SLVSCK2A April 2014 – February 2016 DRV8307
Information in the following applications sections is not part of the TI component specification, and TI does not warrant its accuracy or completeness. TI’s customers are responsible for determining suitability of components for their purposes. Customers should validate and test their design implementation to confirm system functionality.
The Hall sensor inputs on the DRV8307 device are capable of interfacing with a variety of Hall sensors. Typically, a Hall element is used, which outputs a differential signal on the order of 100 mV. To use this type of sensor, the VREG regulator can be used to power the Hall sensor. Figure 11 shows the connections.
Since the amplitude of the Hall sensor output signal is very low, often capacitors are placed across the Hall inputs to help reject noise coupled from the motor PWM. Typically capacitors from 1 to 10 nF are used.
Some motors use digital Hall sensors with open-drain outputs. These sensors can also be used with the DRV8307 device, with the addition of a few resistors (see Figure 12).
The negative (Hx–) inputs are biased to 2.5 V by a pair of resistors between VREG and ground. For open-collector Hall sensors, an additional pullup resistor to VREG is needed on the positive (Hx+) input.
Because the ENABLEn function doubles as a sleep (low-power shutdown) function, there are some important considerations when asserting and deasserting ENABLEn.
While the motor driver is enabled, the deassertion of ENABLEn initiates a stop-and-power-down sequence. This sequence starts by disabling the motor (coasting) and waiting for rotation to stop. After rotation is stopped for 1 s (as determined by the absence of transitions on HALLOUT), the internal circuitry is powered-down, the V5 regulator and power switch are disabled, and internal clocks are stopped.
When the DRV8307 is spinning a motor and ENABLEn is brought high while BRAKE is left low, the external MOSFETs is disabled and the motor coasts to a stop. The motor cannot be re-driven until it first completely stops.
For more dynamic performance, the ENABLEn and BRAKE inputs can be tied together. Then when the motor is disabled (by bringing ENABLEn high), BRAKE is also high, causing the low-side of each half-H bridge to be on. This causes the motor to stop faster, and allows it to be re-driven sooner.
|Supply voltage||8.5 to 32 V|
|PWM frequency||16 to 50 kHz|
|PWM duty cycle||0% to 100%|
|Current limiter||VLIMITER / RISENSE|
|External FETs||N-channel MOSFETs|
|Bulk supply capacitance||2 to 4 µF per watt|
When designing a system with the DRV8307, determine an operating motor voltage between 8.5 to 32 V. Higher voltages directly scale motor speed, with the same PWM input.

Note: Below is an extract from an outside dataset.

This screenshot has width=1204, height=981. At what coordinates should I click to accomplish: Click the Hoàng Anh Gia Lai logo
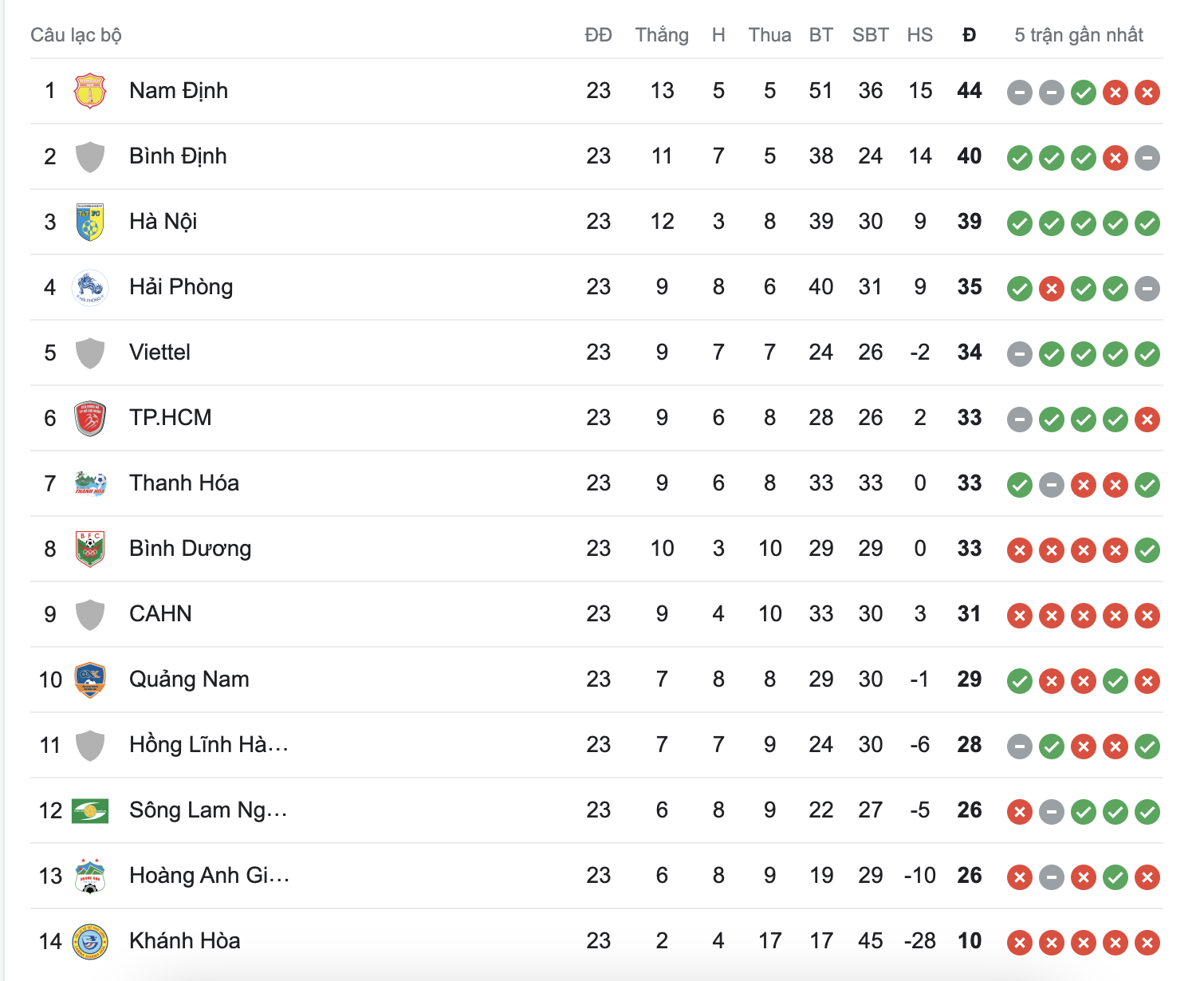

The frequency of the input clock (PWM) must be between 16 and 50 kHz. Note that this frequency does not affect the pre-driver output frequency, which is fixed at 25 kHz (typical).
The PWM duty cycle controls motor speed and can be set either to a fixed value or varied while the motor is spinning. If it is changed while spinning, use gradual steps (for example, 1% increments), because a large change in the commanded duty cycle can cause a large step in commutation, which can lock up the motor. This behavior is typical with other industry devices.
The DRV8307 device constantly monitors motor current and reduces FET drive when necessary, to keep current within VLIMITER / RISENSE. This feature reduces the requirements of power supply current capacity and bulk capacitance to maintain a stable voltage, especially during motor startup. The designer should target a peak current limit and size RISENSE appropriately. VLIMITER is fixed at 0.25 V (typical).
For example, if 4-A peak is desired, then a 0.06-Ω resistor should be chosen as in Equation 2.
When selecting the power FETs, use six N-channel MOSFETs. They must support VGS > 10 V (since the DRV8307 device drives 10 V VGS). They must also support VDS > VM, and TI recommends to have 1.5× to 2× margin, to prevent FET damage during transient voltage spikes that can occur when motors change speeds.
It is important to use large bulk capacitance on VM, and the required size depends on the power of the motor. Of course, power = voltage × current. A general recommendation is to use 2 to 4 µF per watt. If a motor system uses 24 V and 3 A, a reasonable choice is 144 to 288 µF.